A note of hysteria slipped into her voice. At five ten, she had eight inches of height on me and she was leaning over. “I called down to the station, but they say it will be twenty minutes or longer. I thought since you were with the Order …”
I used to be with the Order. When I was a Knight of Merciful Aid, it was my job to help people when the cops wouldn’t or couldn’t assist them with the magic hazmat. I had decorations and a stellar service record, but none of it mattered when the Order found out that I was a shapeshifter. They branded me mentally disturbed and unfit for duty and “retired” me.
But they didn’t take away my training or my skills.
I pressed a latch in my wall. A panel slid aside, revealing a small niche that used to be a hallway closet and which I had converted into my own personal armory. A row of gun barrels gleamed in the morning light.
Mrs. Haffey clicked her mouth shut.
Let’s see. I’d be bringing my Sigs, but I needed something with more power. The AA-12, an Automatic Assault 12-gauge shotgun with a 32-round clip was always a good choice. It fired 300 rounds per minute with minimal recoil. I filled mine with steel slugs. Squeeze the trigger once, and get a single shot that would punch through a car door. Hold the trigger, and anything on the other end, no matter how much hard body armor it wore, would become a smoking pile of meat in six and a half seconds. I’d paid a fortune for it and it was worth every dollar.

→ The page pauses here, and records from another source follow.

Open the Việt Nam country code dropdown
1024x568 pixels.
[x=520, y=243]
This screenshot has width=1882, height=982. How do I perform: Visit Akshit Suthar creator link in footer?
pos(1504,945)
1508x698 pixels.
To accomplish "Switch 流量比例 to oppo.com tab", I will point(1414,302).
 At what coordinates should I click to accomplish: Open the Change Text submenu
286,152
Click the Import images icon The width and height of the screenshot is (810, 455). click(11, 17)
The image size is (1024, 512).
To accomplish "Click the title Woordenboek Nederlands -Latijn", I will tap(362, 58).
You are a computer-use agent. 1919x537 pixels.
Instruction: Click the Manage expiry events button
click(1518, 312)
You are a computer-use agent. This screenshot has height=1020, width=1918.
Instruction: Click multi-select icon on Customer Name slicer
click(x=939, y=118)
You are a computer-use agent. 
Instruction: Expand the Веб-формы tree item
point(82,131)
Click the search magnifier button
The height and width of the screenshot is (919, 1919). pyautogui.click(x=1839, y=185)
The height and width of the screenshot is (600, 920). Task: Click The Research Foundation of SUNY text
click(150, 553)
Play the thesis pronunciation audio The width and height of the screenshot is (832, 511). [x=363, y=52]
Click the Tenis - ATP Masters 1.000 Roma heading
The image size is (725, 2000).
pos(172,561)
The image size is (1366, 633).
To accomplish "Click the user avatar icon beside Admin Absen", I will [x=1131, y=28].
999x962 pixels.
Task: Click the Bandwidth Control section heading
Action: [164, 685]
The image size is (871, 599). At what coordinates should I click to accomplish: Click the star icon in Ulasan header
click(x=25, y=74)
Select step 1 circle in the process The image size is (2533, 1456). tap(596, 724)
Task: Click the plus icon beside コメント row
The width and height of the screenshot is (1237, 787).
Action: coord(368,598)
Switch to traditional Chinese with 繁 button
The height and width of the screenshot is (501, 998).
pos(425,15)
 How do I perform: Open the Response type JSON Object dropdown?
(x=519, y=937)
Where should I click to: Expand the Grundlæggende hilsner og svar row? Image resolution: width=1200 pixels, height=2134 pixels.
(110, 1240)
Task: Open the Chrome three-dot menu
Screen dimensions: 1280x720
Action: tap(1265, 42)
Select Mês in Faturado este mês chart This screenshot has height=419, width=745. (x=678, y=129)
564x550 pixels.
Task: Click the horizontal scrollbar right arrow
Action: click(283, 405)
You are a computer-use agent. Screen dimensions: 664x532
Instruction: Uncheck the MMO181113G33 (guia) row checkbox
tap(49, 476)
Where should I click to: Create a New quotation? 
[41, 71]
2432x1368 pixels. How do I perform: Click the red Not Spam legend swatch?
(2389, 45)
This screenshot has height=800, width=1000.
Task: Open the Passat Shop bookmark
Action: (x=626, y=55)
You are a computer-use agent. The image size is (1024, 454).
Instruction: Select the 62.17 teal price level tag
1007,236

I grabbed the AA-12 and put on a hip holster, into which I stuck my Sig and its twin. “Mrs. Haffey, I need you to stay here.” I gave her a nice big smile. “Lock the door behind me and don’t open it until I come back. Do you understand?”
Mrs. Haffey nodded.
“Thank you, ma’am.”
I stepped onto the landing and heard the deadbolt slide shut behind me.
The “white substance” stretched in long pale strands over the walls. It resembled a spiderweb, if the spider was the size of a bowling ball and instead of working in a spiral had decided to weave only in a vertical direction. I crossed the landing and inhaled. Usually there was an up-draft here, the air rising from the front entrance to the top of the building. Today no movement troubled the stairway, but I smelled the sharp metallic odor of fresh blood all the same. Tiny hairs on the back of my neck stood up. The predator in me, the other me sleeping deep inside, opened her eyes.
I padded down the stairs, moving silently on the concrete steps, my shotgun ready. Even though magic made my existence possible, it didn’t mean that magic and I played nice. Give me guns over spells any day.
The web grew thicker. At the Haffeys’ landing, it swallowed the walls and the wooden stair rail. I turned, heading down. The stench of blood assaulted my nostrils and I tasted it on my tongue. All of my senses went into overdrive. My heart beat faster. My pupils dilated, improving my vision. My breathing sped up. My hearing sharpened and I caught a distant noise, muffled, but unmistakable: the deep, throaty bark of a bulldog.
I took a few more steps down. Blood stained the stairs. A large amount, at least a couple of pints, possibly more, all in big round drops. Either someone bled and walked, or someone bled and was carried. Please don’t be Darin. I liked Darin and I liked his wife. Mrs. Haffey was always kind to me.
The first floor landing was a narrow tunnel within the web. The door to apartment 1A was intact, but buried in white strands. The same solid wall of white sealed the way downstairs, and none of it was torn. No sign of Darin going that way. The door to 1B lay in a splintered wreck. Bloody marks stretched across the threshold, pointing into the apartment. Someone had been dragged inside.
I stepped into the hallway. A new scent tugged at me, a slightly sour, prickly odor that set off instinctual alarms in my head. Not good.